How many three-symbol codes (letter, letter, number) can be made from the letters S, P, Y and one digit fro the set {0, 1, 2,...9} without repitition?
What and how do I get started?
What is 3*2*10 ?
60
To find the number of three-symbol codes that can be made from the letters S, P, Y, and one digit from the set {0, 1, 2,...9} without repetition, you can use basic principles of counting. Here's how you can get started:
Step 1: Determine the number of choices for each position:
- For the first position, you can choose from three letters: S, P, or Y.

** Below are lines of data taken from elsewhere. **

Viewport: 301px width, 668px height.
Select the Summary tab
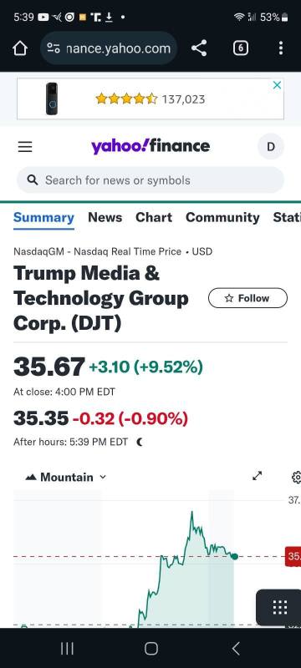coord(43,217)
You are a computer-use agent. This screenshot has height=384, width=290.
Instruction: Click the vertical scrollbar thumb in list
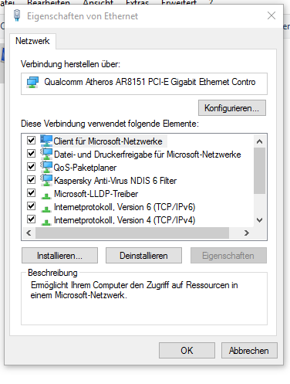260,171
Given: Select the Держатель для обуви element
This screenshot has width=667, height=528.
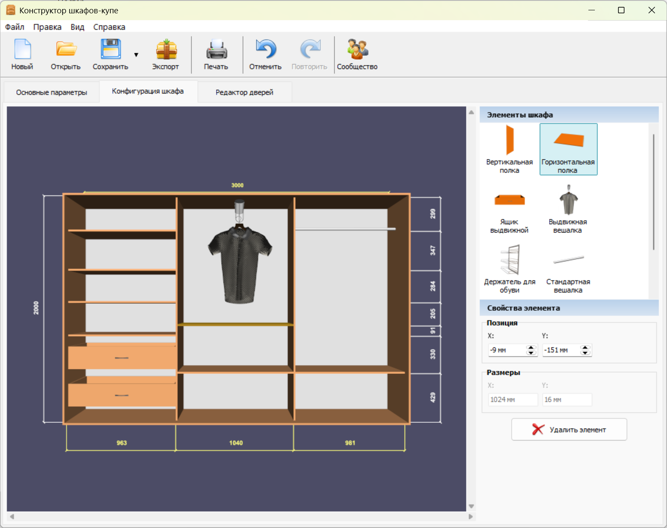Looking at the screenshot, I should coord(509,269).
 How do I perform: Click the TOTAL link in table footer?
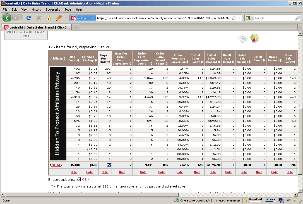point(56,165)
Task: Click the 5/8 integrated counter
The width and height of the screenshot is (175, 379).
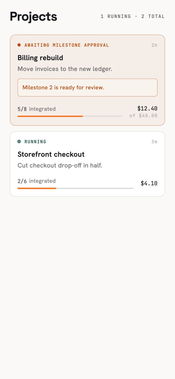Action: pos(36,109)
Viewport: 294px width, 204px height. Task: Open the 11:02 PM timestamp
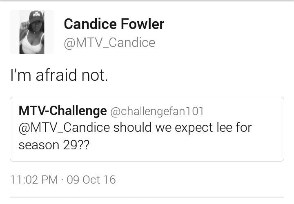coord(34,180)
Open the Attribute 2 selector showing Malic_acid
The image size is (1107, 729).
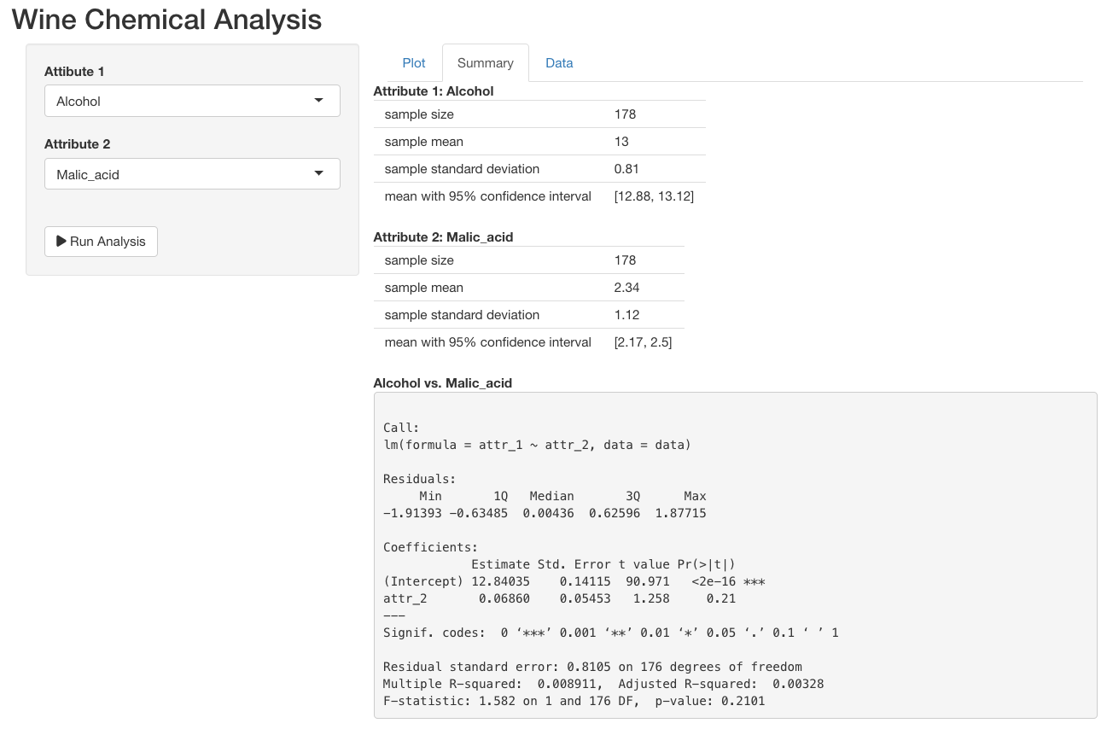192,173

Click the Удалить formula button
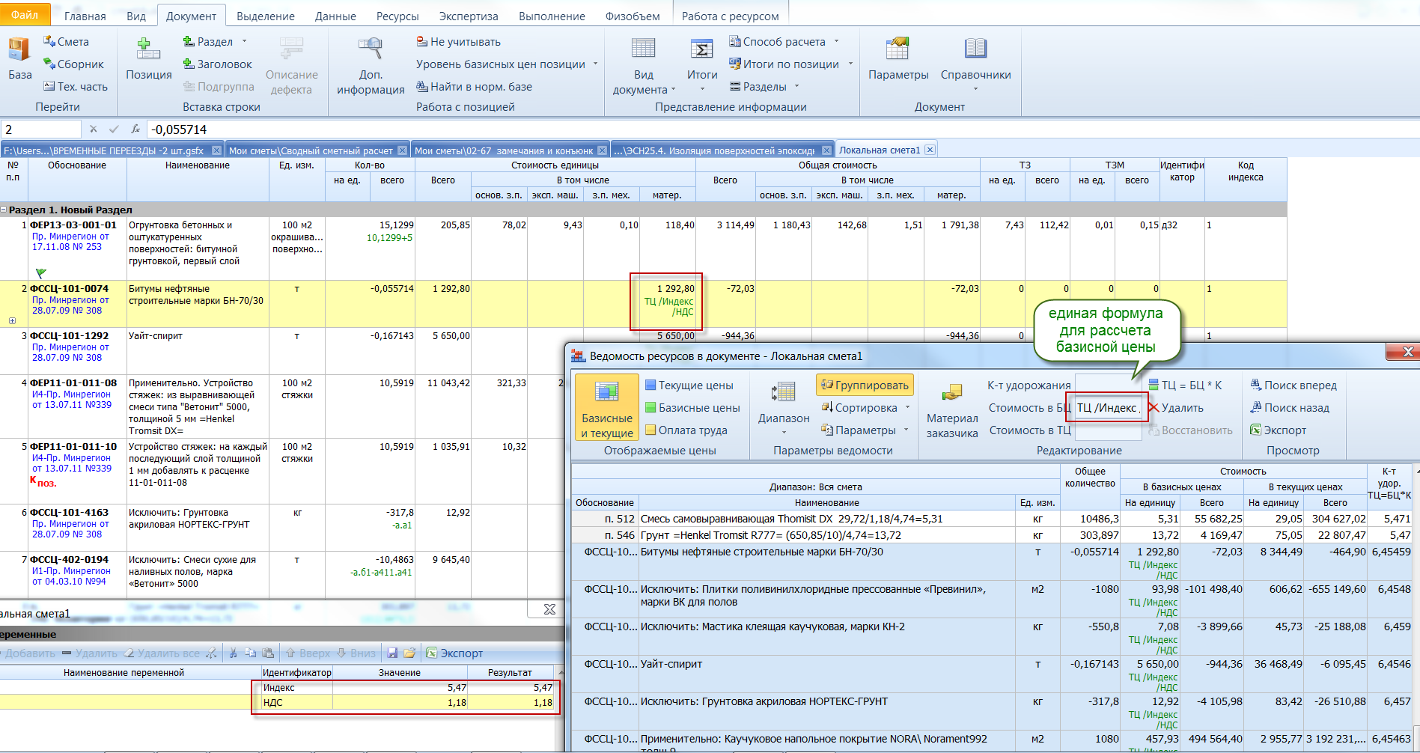tap(1175, 408)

- For the second position, you can choose from the remaining two letters after using one letter in the first position.
- For the third position, you can choose from the 10 digits from the set {0, 1, 2,...9}.
Step 2: Multiply the number of choices for each position:
Since each position is independent of the others, you can multiply the number of choices for each position together to find the total number of codes. Therefore, the total number of three-symbol codes can be calculated as follows:
Number of codes = Number of choices for the first position * Number of choices for the second position * Number of choices for the third position
Number of codes = 3 * 2 * 10
Step 3: Calculate the total number of codes:
Multiply the numbers together to get the final answer:
Number of codes = 3 * 2 * 10 = 60
So, there are a total of 60 three-symbol codes that can be made from the letters S, P, Y, and one digit from the set {0, 1, 2,...9} without repetition.